# DIY: B12 Leather Shift Boot!!!!



## sonicgundam (Aug 15, 2007)

OK, so who HATES that old accordian shift boot in your manual B12's?? well certainly myself and I know of several others.

A few weeks ago i was just kinda putsin' around my local pick n' pull and decided to find a leather shift boot that would work good in place of the rubber accordian style one. Low and behold I had success!!

So all you need for this is a super strong adhesive, and the leather shift boot out of a 1991-1994 Toyota Tercel. Once you have the boot out of the tercel, cut the stitching at the base so that you can remove the steel bracket, as you don't need it. After removing the rubber boot from your console, then use a very strong adhesive (i suggest some form of epoxy) to glue the tercel boot in. it fits and works great! and looks ten times better.

an extra bonus is that redlinegoods.com makes boots for the Tercel, and you can get different colors, different stitching styles, piping etc. so you can order your own custom boot and fit it in for about $50-70US.

I cant seem to upload pictures onto my photobucket right now, so i can't post a picture of it yet.

I have pictures on page 3 of my car domain, which you can find via the link in my signature . so enjoy it, and head out to PnP :fluffy:


----------



## Spitrod (Sep 22, 2008)

Dude, that looks SOOOO much better! Good job. The glued area looks
really clean too. I really need to do that soon. My interior is so clean..
but every time I get in my car, my eyes go right to that ugly-ass, 
accordion boot.


----------



## bob89sentra (Sep 15, 2005)

Wow that does look great, I am going to do that too! I was just thinking of hitting the wrecker to find a new rubber boot for my pulsar, since the plastic mount broke and the boot flops all over when shifting, but now I think I will go for the leather. Thanks for posting this.
On a side note I was looking at the pics of your engine where you painted the air box and lifter cover, it looks sweet, but I think you really need to put that MPFI manifold on there to make it look even better LOL!


----------



## sonicgundam (Aug 15, 2007)

bob89sentra said:


> Wow that does look great, I am going to do that too! I was just thinking of hitting the wrecker to find a new rubber boot for my pulsar, since the plastic mount broke and the boot flops all over when shifting, but now I think I will go for the leather.
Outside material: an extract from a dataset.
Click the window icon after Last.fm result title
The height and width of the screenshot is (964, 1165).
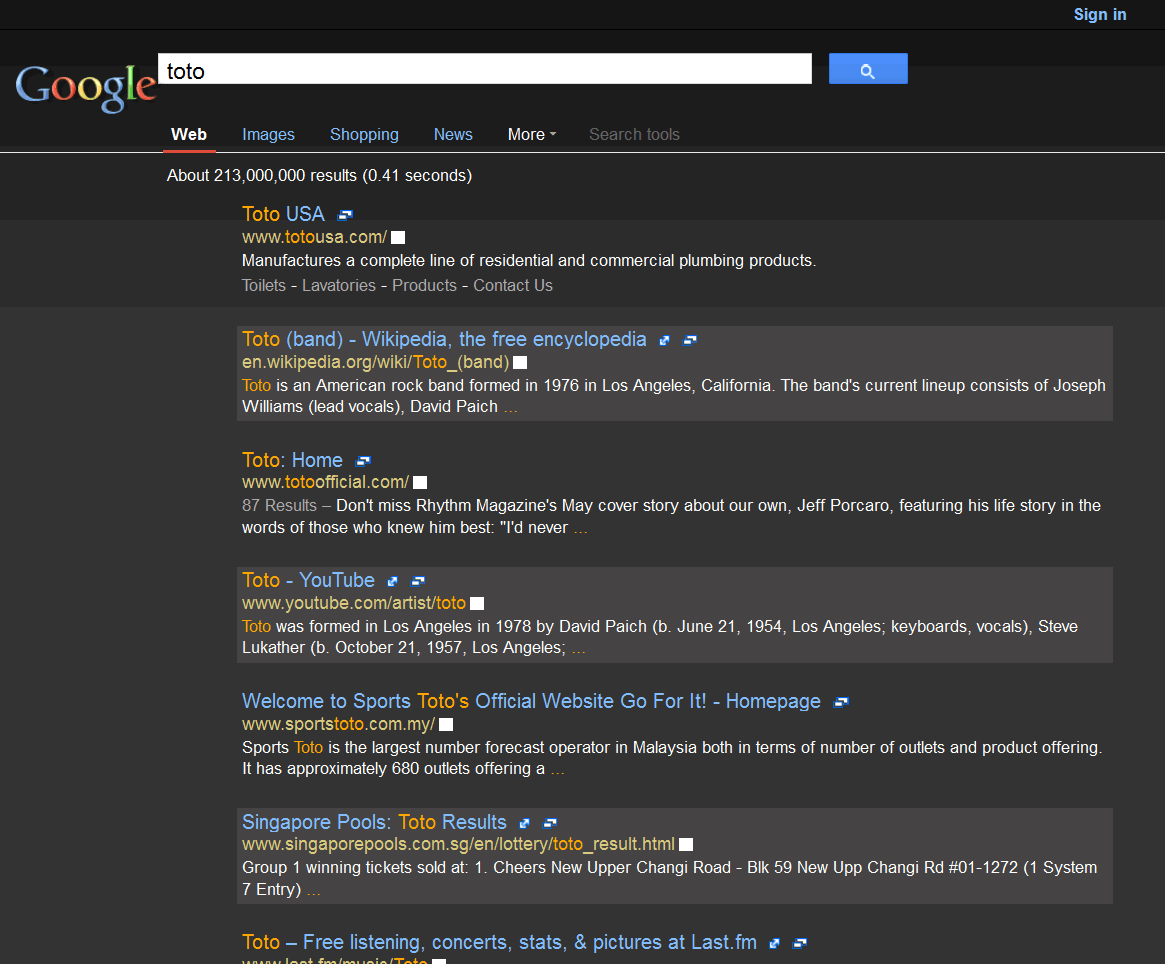click(799, 943)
Thanks for posting this.
> On a side note I was looking at the pics of your engine where you painted the air box and lifter cover, it looks sweet, but I think you really need to put that MPFI manifold on there to make it look even better LOL!


haha yes, i definitely do. the valve cover is no longer red though. painted it Ford Blue to go with a coming colour scheme that will match up really well.

blue + gunmetal grey + polished aluminum.

the blue is basically the color of silicon couplers, so with an intake and such, it'll look really clean once the bodies painted. the intake manifold will also be painted blue.


----------



## Spitrod (Sep 22, 2008)

I think that color scheme you've got planned will look good.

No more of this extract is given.